June 18, 2018 – July 22, 2018
Tasneem Zehra Husain
Tasneem Zehra Husain came to writing via theoretical physics. She received her Ph.D. from Stockholm University and pursued postdoctoral research at Harvard, before returning to her native Pakistan as a founding faculty member at an elite school of science & engineering. Throughout her years in academia, Tasneem was fascinated by the nature of physical theories, how we engage with them, and how the interaction changes us. This spurred an exploration of ways in which to recast the increasingly uneasy relationship between science and the public, and that is where her current interest lies. She is particularly passionate about the need for a more nuanced, more human paradigm in science writing; one that is truer to both the process and the spirit of the endeavor.

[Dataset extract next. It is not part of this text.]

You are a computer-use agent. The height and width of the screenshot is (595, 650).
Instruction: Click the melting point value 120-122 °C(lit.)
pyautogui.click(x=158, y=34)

Tasneem has conducted several writing workshops for scientists, including an ongoing series at CERN. Her writing has appeared in Nautilus, as well as various anthologies of science writing for both adults and children. She is a regular columnist for 3quarksdaily.com, and the author of the popular science novel Only The Longest Threads (Paul Dry Books, 2014). For over a decade, Tasneem has been actively involved in outreach. She has worked with K-12 teachers, high-school students, and government officials, both in the U.S. and abroad, and is a frequent speaker at book festivals, science festivals, writing conferences, and physics conferences.
Tuesday, October 9, 2018
Carpenter 13, Dartmouth College
Fiction and Thought-Experiments
In the rich mental worlds they inhabit, and the elaborate thought structures they create, theoretical physicists and fiction writers have much in common. Each, in their own way, contemplate questions that cannot be settled physically, in situations that are wildly impractical—or downright impossible—to manifest. What would the world look like if I rode a beam of light? wondered Albert Einstein. What might unfold if a prince and a pauper, the very image of each other, traded places? asked Mark Twain. In this talk, we examine the striking similarities between novels and thought-experiments and the crucial role of consciousness in animating both. We explore the tangible outcomes of these imaginary constructs, and discuss how (and why) truth can be excavated from mental models and made-up stories.